(GIVEN EXERCISE): Put every line of the entries below into a numbered list, skipping blank lines and leaving the pictures out of your answer.
BEGIN SUPPLIED MATERIAL
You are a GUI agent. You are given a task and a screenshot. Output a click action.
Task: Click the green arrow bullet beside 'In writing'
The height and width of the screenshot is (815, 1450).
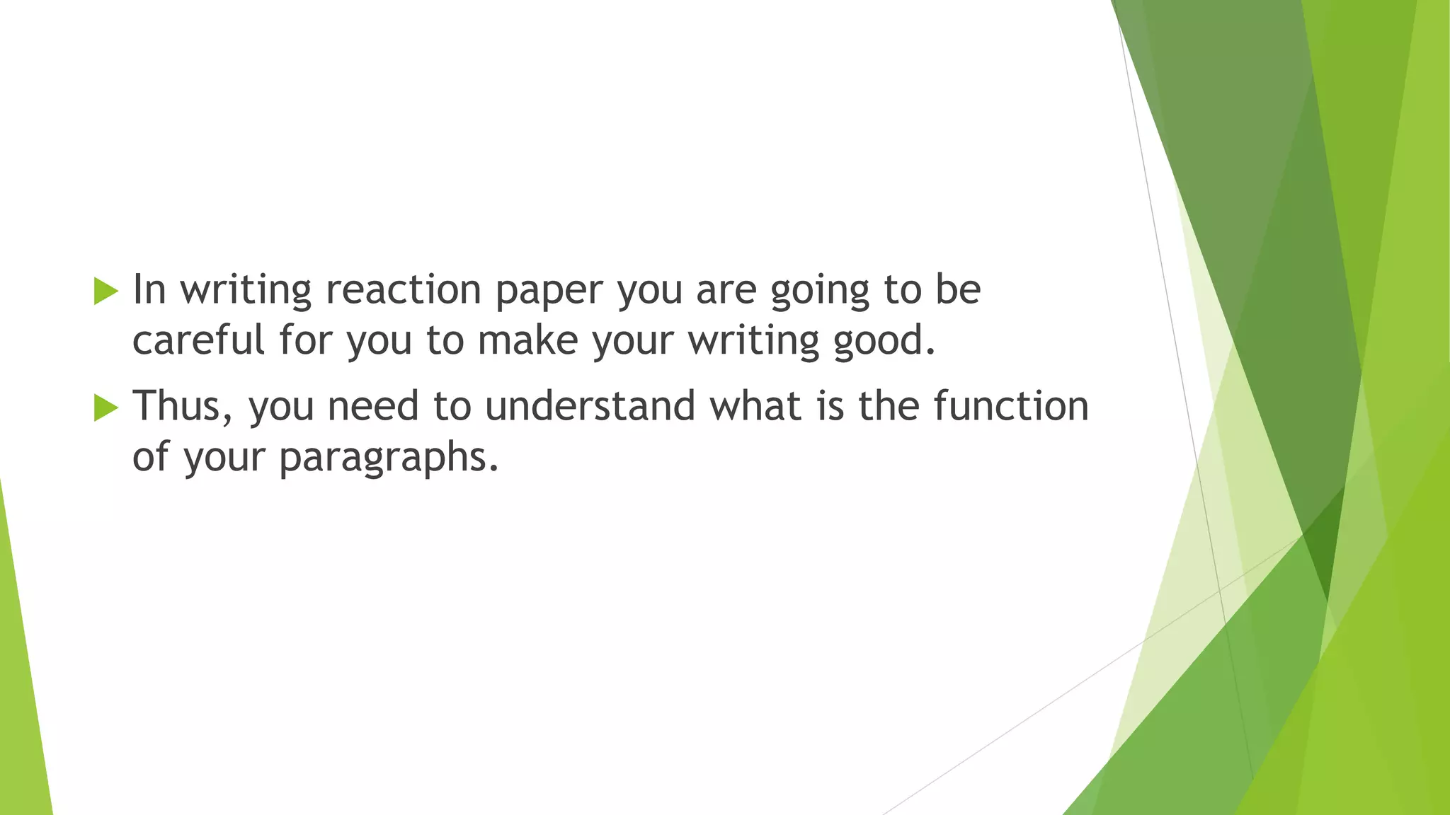click(105, 291)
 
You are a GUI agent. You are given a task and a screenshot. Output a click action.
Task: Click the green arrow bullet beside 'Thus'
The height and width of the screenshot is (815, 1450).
click(105, 408)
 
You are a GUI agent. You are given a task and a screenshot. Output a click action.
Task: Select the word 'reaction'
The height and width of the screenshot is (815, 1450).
click(403, 289)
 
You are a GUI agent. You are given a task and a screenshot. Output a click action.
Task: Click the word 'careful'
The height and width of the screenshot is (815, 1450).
click(198, 340)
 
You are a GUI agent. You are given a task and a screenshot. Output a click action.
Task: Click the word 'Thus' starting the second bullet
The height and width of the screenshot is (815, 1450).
click(176, 406)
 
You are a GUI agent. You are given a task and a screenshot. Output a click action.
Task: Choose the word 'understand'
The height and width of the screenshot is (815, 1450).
click(590, 406)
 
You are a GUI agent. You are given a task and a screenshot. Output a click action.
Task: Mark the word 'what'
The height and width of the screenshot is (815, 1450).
click(755, 406)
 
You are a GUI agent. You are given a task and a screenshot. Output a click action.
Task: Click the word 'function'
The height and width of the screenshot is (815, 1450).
click(1010, 406)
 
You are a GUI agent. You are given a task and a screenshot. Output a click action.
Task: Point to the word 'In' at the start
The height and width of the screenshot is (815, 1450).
click(149, 289)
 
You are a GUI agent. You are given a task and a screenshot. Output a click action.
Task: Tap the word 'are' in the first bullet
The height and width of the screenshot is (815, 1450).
click(726, 291)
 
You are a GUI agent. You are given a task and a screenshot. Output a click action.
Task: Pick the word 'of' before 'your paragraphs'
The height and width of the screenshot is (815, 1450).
click(150, 457)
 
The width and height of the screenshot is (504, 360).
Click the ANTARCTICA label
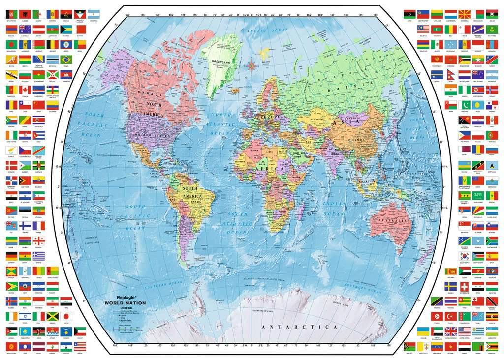tap(299, 327)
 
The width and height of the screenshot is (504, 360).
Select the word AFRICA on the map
tap(270, 169)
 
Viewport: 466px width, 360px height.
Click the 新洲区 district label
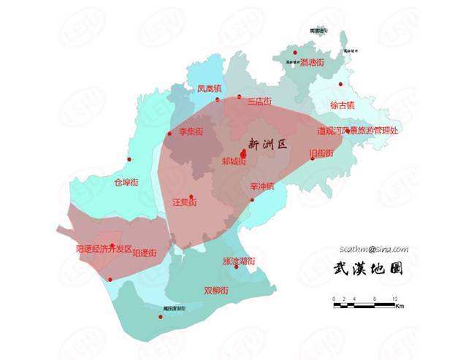pyautogui.click(x=267, y=144)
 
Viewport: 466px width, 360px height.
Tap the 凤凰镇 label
pyautogui.click(x=210, y=88)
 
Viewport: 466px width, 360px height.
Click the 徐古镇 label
pyautogui.click(x=342, y=105)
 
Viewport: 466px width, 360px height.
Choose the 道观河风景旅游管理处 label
pyautogui.click(x=357, y=131)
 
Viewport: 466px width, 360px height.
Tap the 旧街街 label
pyautogui.click(x=321, y=153)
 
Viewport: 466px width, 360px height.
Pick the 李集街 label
pyautogui.click(x=191, y=132)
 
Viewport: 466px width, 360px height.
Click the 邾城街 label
pyautogui.click(x=234, y=161)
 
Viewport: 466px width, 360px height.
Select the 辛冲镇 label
pyautogui.click(x=261, y=186)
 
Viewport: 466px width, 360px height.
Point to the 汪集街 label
pyautogui.click(x=185, y=201)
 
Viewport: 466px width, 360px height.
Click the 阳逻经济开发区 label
pyautogui.click(x=104, y=248)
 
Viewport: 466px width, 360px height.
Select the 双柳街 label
pyautogui.click(x=217, y=290)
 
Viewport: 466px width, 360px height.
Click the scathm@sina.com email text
pyautogui.click(x=374, y=249)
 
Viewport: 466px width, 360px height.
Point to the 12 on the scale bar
pyautogui.click(x=394, y=299)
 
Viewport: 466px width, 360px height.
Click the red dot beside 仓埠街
pyautogui.click(x=129, y=159)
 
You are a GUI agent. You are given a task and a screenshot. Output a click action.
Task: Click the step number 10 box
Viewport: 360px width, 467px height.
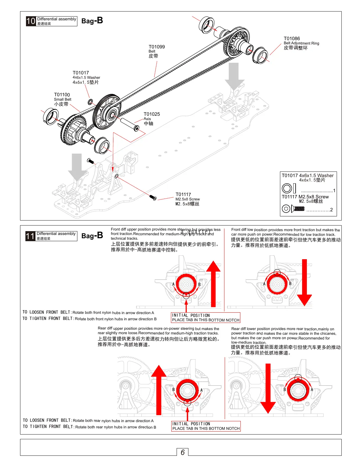31,21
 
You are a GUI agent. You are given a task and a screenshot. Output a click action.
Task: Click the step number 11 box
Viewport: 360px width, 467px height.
30,236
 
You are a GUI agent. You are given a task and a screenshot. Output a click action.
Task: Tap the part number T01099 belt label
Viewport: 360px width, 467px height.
157,47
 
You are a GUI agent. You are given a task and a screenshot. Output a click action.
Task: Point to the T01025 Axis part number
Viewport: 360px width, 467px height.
152,114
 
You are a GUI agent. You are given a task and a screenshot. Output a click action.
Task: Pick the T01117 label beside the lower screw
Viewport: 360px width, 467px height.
183,195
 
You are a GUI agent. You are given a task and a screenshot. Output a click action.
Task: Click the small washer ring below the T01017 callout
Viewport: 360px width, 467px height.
91,102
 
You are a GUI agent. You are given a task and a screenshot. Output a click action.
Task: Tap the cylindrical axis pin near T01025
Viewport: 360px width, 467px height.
129,124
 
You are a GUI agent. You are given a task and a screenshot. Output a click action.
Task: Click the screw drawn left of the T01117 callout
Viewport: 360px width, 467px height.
153,197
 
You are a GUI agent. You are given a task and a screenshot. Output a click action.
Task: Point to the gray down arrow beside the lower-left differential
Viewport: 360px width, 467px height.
77,166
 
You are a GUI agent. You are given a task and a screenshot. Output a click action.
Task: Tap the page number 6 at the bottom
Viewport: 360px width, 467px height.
183,452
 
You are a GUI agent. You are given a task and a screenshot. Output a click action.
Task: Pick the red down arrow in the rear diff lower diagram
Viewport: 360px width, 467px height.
268,388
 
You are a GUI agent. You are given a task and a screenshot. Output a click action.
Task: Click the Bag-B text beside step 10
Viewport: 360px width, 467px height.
92,21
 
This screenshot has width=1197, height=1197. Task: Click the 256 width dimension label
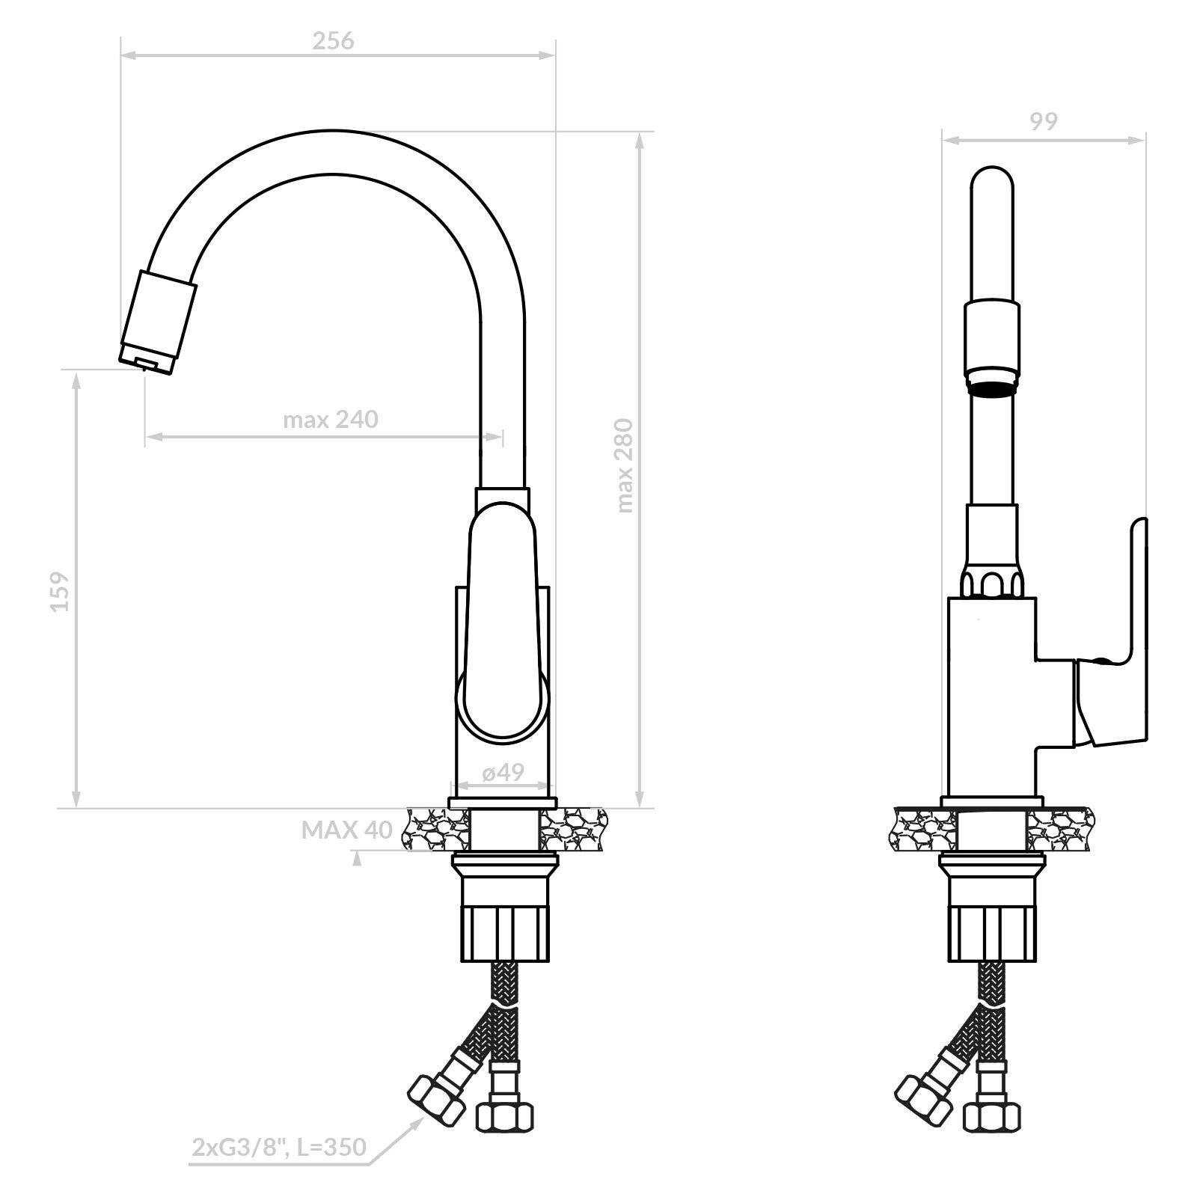point(333,40)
END SUPPLIED MATERIAL
(FINISHED ANSWER):
1. You are a GUI agent. You are given a task and a screenshot. Output a click action.
2. Task: Click the green arrow bullet beside 'In writing'
3. The height and width of the screenshot is (815, 1450).
4. click(105, 291)
5. You are a GUI agent. You are given a task and a screenshot. Output a click action.
6. Task: Click the green arrow bullet beside 'Thus'
7. The height and width of the screenshot is (815, 1450).
8. click(105, 408)
9. You are a GUI agent. You are given a task and a screenshot. Output a click action.
10. Task: Select the word 'reaction'
11. The height and width of the screenshot is (815, 1450).
12. click(403, 289)
13. You are a GUI agent. You are given a task and a screenshot. Output a click action.
14. Task: Click the word 'careful'
15. The height and width of the screenshot is (815, 1450).
16. click(198, 340)
17. You are a GUI agent. You are given a task and a screenshot. Output a click action.
18. Task: Click the word 'Thus' starting the second bullet
19. The height and width of the screenshot is (815, 1450).
20. click(176, 406)
21. You are a GUI agent. You are given a task and a screenshot. Output a click action.
22. Task: Choose the word 'understand'
23. The height and width of the screenshot is (815, 1450).
24. click(590, 406)
25. You are a GUI agent. You are given a task and a screenshot. Output a click action.
26. Task: Mark the word 'what'
27. The height and width of the screenshot is (815, 1450).
28. click(755, 406)
29. You are a GUI agent. You are given a task and a screenshot. Output a click action.
30. Task: Click the word 'function'
31. The height and width of the screenshot is (815, 1450).
32. click(1010, 406)
33. You are a GUI agent. You are given a task and a screenshot. Output a click action.
34. Task: Point to the word 'In' at the start
35. The height and width of the screenshot is (815, 1450).
36. click(149, 289)
37. You are a GUI agent. You are given a task and a screenshot. Output a click action.
38. Task: Tap the word 'are' in the first bullet
39. The height and width of the screenshot is (815, 1450).
40. click(726, 291)
41. You are a GUI agent. You are given a task and a screenshot. Output a click action.
42. Task: Pick the word 'of' before 'your paragraphs'
43. The height and width of the screenshot is (815, 1450).
44. click(150, 457)
45. The width and height of the screenshot is (504, 360).
46. Click the ANTARCTICA label
47. tap(299, 327)
48. The width and height of the screenshot is (504, 360).
49. Select the word AFRICA on the map
50. tap(270, 169)
51. Viewport: 466px width, 360px height.
52. Click the 新洲区 district label
53. pyautogui.click(x=267, y=144)
54. Viewport: 466px width, 360px height.
55. Tap the 凤凰镇 label
56. pyautogui.click(x=210, y=88)
57. Viewport: 466px width, 360px height.
58. Click the 徐古镇 label
59. pyautogui.click(x=342, y=105)
60. Viewport: 466px width, 360px height.
61. Choose the 道观河风景旅游管理处 label
62. pyautogui.click(x=357, y=131)
63. Viewport: 466px width, 360px height.
64. Tap the 旧街街 label
65. pyautogui.click(x=321, y=153)
66. Viewport: 466px width, 360px height.
67. Pick the 李集街 label
68. pyautogui.click(x=191, y=132)
69. Viewport: 466px width, 360px height.
70. Click the 邾城街 label
71. pyautogui.click(x=234, y=161)
72. Viewport: 466px width, 360px height.
73. Select the 辛冲镇 label
74. pyautogui.click(x=261, y=186)
75. Viewport: 466px width, 360px height.
76. Point to the 汪集街 label
77. pyautogui.click(x=185, y=201)
78. Viewport: 466px width, 360px height.
79. Click the 阳逻经济开发区 label
80. pyautogui.click(x=104, y=248)
81. Viewport: 466px width, 360px height.
82. Select the 双柳街 label
83. pyautogui.click(x=217, y=290)
84. Viewport: 466px width, 360px height.
85. Click the scathm@sina.com email text
86. pyautogui.click(x=374, y=249)
87. Viewport: 466px width, 360px height.
88. Point to the 12 on the scale bar
89. pyautogui.click(x=394, y=299)
90. Viewport: 466px width, 360px height.
91. Click the red dot beside 仓埠街
92. pyautogui.click(x=129, y=159)
93. You are a GUI agent. You are given a task and a screenshot. Output a click action.
94. Task: Click the step number 10 box
95. Viewport: 360px width, 467px height.
96. 31,21
97. You are a GUI agent. You are given a task and a screenshot. Output a click action.
98. Task: Click the step number 11 box
99. Viewport: 360px width, 467px height.
100. 30,236
101. You are a GUI agent. You are given a task and a screenshot. Output a click action.
102. Task: Tap the part number T01099 belt label
103. Viewport: 360px width, 467px height.
104. 157,47
105. You are a GUI agent. You are given a task and a screenshot. Output a click action.
106. Task: Point to the T01025 Axis part number
107. Viewport: 360px width, 467px height.
108. 152,114
109. You are a GUI agent. You are given a task and a screenshot. Output a click action.
110. Task: Pick the T01117 label beside the lower screw
111. Viewport: 360px width, 467px height.
112. 183,195
113. You are a GUI agent. You are given a task and a screenshot. Output a click action.
114. Task: Click the small washer ring below the T01017 callout
115. Viewport: 360px width, 467px height.
116. 91,102
117. You are a GUI agent. You are given a task and a screenshot. Output a click action.
118. Task: Tap the cylindrical axis pin near T01025
119. Viewport: 360px width, 467px height.
120. 129,124
121. You are a GUI agent. You are given a task and a screenshot. Output a click action.
122. Task: Click the screw drawn left of the T01117 callout
123. Viewport: 360px width, 467px height.
124. 153,197
125. You are a GUI agent. You are given a task and a screenshot. Output a click action.
126. Task: Point to the gray down arrow beside the lower-left differential
127. Viewport: 360px width, 467px height.
128. 77,166
129. You are a GUI agent. You are given a task and a screenshot. Output a click action.
130. Task: Tap the page number 6 at the bottom
131. Viewport: 360px width, 467px height.
132. 183,452
133. You are a GUI agent. You are given a task and a screenshot. Output a click action.
134. Task: Pick the red down arrow in the rear diff lower diagram
135. Viewport: 360px width, 467px height.
136. 268,388
137. You are a GUI agent. You are given a task and a screenshot. Output a click action.
138. Task: Click the Bag-B text beside step 10
139. Viewport: 360px width, 467px height.
140. 92,21
141. This screenshot has width=1197, height=1197. Task: Click the 256 width dimension label
142. point(333,40)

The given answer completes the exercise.